Shaping Science

A short version of a Research Enterprise article on Daniel Sarewitz’s “Saving Science” is posted as correspondence at The New Atlantis, where Sarewitz also responds to various comments on his paper. In part, Sarewitz gathers some of those comments into a quote attributed to scientist Michael Polanyi to the effect that science cannot be shaped. Sarewitz disagrees:

Yet the recent history of the complex U.S. science enterprise, which I sought in part to portray in my article, is a flat-out contradiction of Polanyi’s position: We consciously shaped science with the intent and result of capturing practical benefits.

It’s in this claim that I differ from Sarewitz. Where does Sarewitz get his “we”–how is it possible that he can make a general claim that we have “consciously shaped science” with any intent at all? What is this thing science, that can be shaped? Sarewitz asserts as a fact the thing we are debating. It’s not that science cannot be shaped–the question is whether doing science on the frontier operates so well if it is shaped by anyone other than those at the frontier. At the frontiers, I suggest, we don’t know the shape of science until people recognize what they are doing is science.

Sarewitz asserts that we shape science consciously to “capture practical benefits” and that if we substituted elite opinions about that shaping we would do a better conscious job not only of shaping science but also capturing practical benefits from science so shaped. For that, Sarewitz argues, scientists have to “get out of the lab” and “into the real world.” The real world, then, like the we, is a technical term that means roughly, “obeying someone else, an elite.”

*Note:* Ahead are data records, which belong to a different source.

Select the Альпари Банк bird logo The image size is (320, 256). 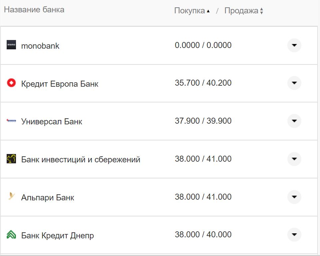[x=12, y=197]
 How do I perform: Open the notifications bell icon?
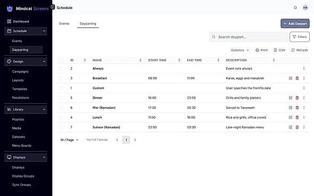coord(295,7)
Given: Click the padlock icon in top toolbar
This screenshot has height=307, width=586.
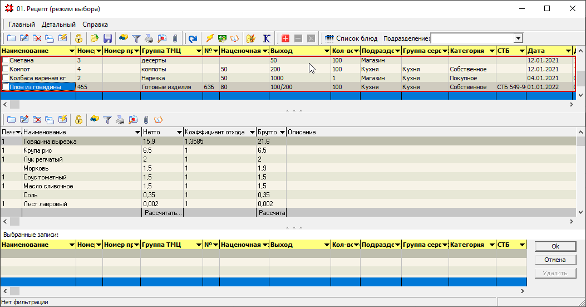Looking at the screenshot, I should (79, 38).
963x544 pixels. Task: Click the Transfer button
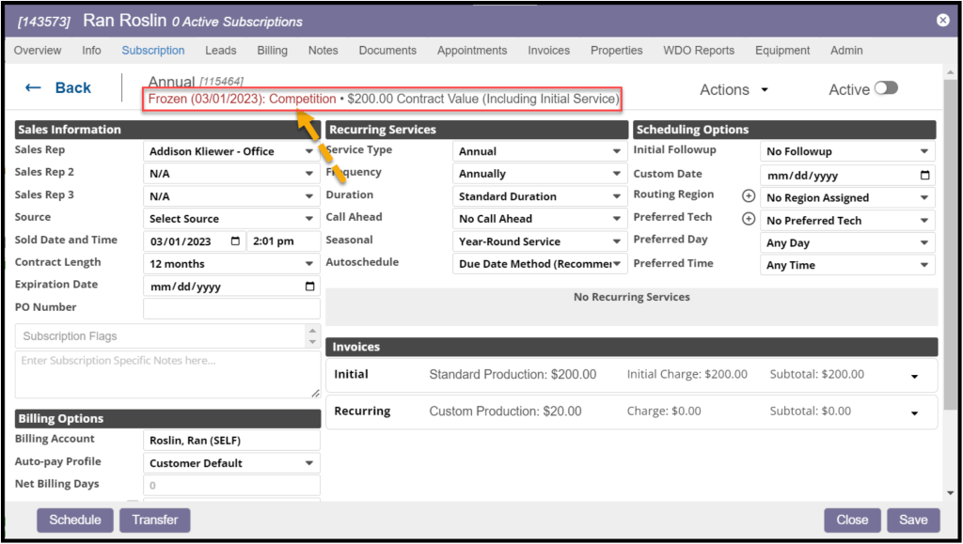pyautogui.click(x=155, y=520)
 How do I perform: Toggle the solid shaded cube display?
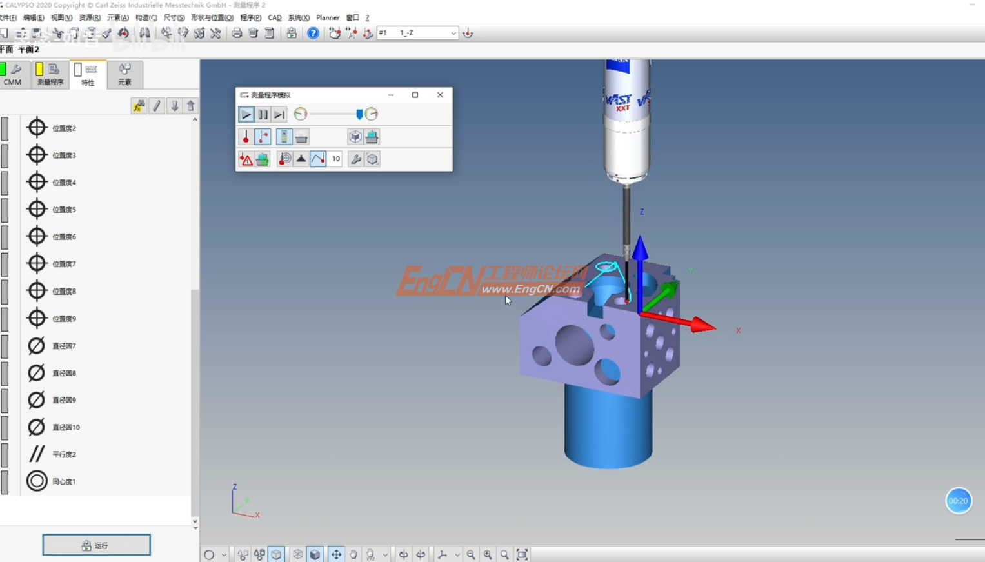click(x=315, y=554)
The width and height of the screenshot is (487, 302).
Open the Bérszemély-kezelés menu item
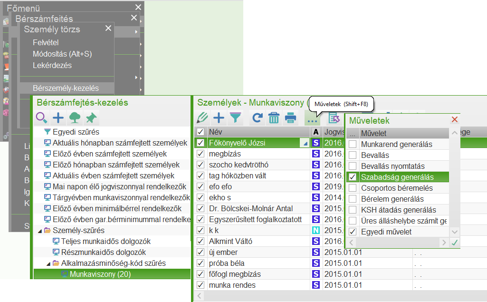pyautogui.click(x=66, y=88)
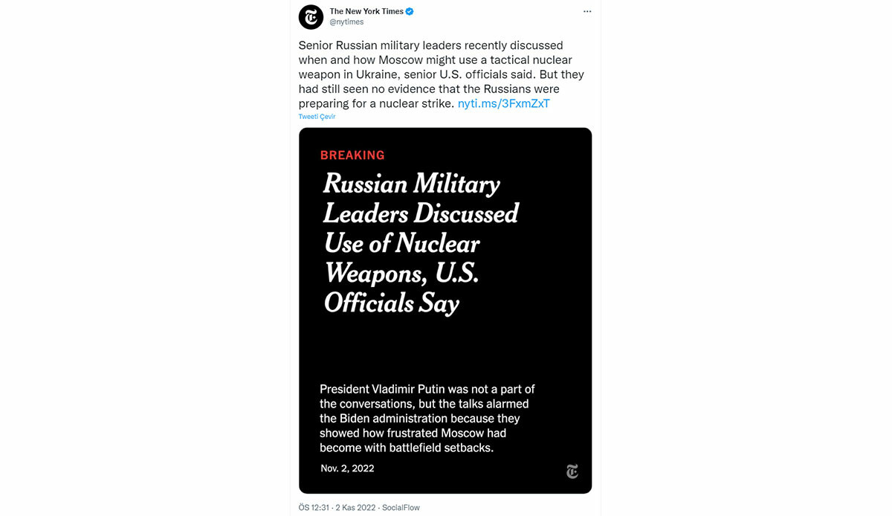Click the words 'Officials Say' in headline
Image resolution: width=892 pixels, height=516 pixels.
pyautogui.click(x=392, y=303)
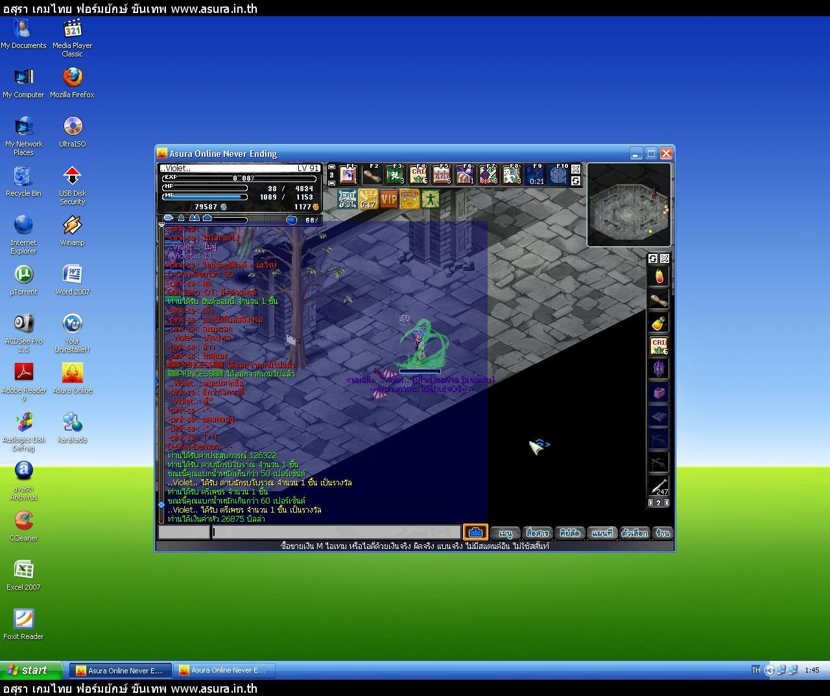The image size is (830, 696).
Task: Select the yellow potion flask item
Action: click(x=659, y=323)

By contrast, Vannevar Bush argues that at the frontiers of science, we need the free play of free intellects–not obeying anyone, but accountable for what they find and bring back for the rest of us. Bush’s argument is that John von Neumann or Richard Feynman does not do better science because he is made to obey an ex-general or a celebrity advocate or a tech billionaire or a government official. That’s Bush’s argument from experience. Sarewitz simply contradicts Bush. As Monty Python has it, contradiction is not a good argument. Bush argues that to expand the frontiers of science–that is, to learn to see new observables and provide for those observables new explanations for underlying physical principles, we cannot rely on managers to dictate the problems, the projects, the observations, the analysis, or the publication. Free play of free intellects is a decidedly anti-management argument about how we discover. It has nothing to do with we consciously shaping science to capture practical benefits. At the frontier, at the unknown, scientists must shape their science. We must not–cannot–do it for them. 

Of course, it is possible for we to claim we represent the real world and consciously shape science better than any scientist and thus capture its benefits. This is possible because fantasy cast as policy is possible, and when acted upon by we becomes policy.

Bush had a different, even more sophisticated, view of how science operates. He distinguishes science at the frontiers with the science that gets conducted in company and government laboratories. The premises are different. The timelines are different. The justifications and funding are different. Sarewitz, apparently, argues that universities ought to reconfigure to be like companies or the military and demand, and manage, scientists to get beneficial results. Less academic freedom and more directed, indentured obedience. Now it may be that science in universities has become enough of a crock that Sarewitz can feel justified in going after it. There, we might have some agreement. But Sarewitz argues for making university work more company-like, more socialist, more constrained by whoever happens to have the political power to decide what we most need. Enslave the best minds to whatever the political whim of the day might be–spam filters or better abortion methods or drugs that prolong but do not cure cancer. Fine. That’s an argument to float out there.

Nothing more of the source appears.